**Instruction**
Copy out every line of the listing below without changing anything.

((

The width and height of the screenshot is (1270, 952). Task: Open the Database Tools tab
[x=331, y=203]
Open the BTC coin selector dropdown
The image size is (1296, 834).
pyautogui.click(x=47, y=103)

))

**Result of the exercise**
The width and height of the screenshot is (1270, 952). Task: Open the Database Tools tab
[x=331, y=203]
Open the BTC coin selector dropdown
The image size is (1296, 834).
pyautogui.click(x=47, y=103)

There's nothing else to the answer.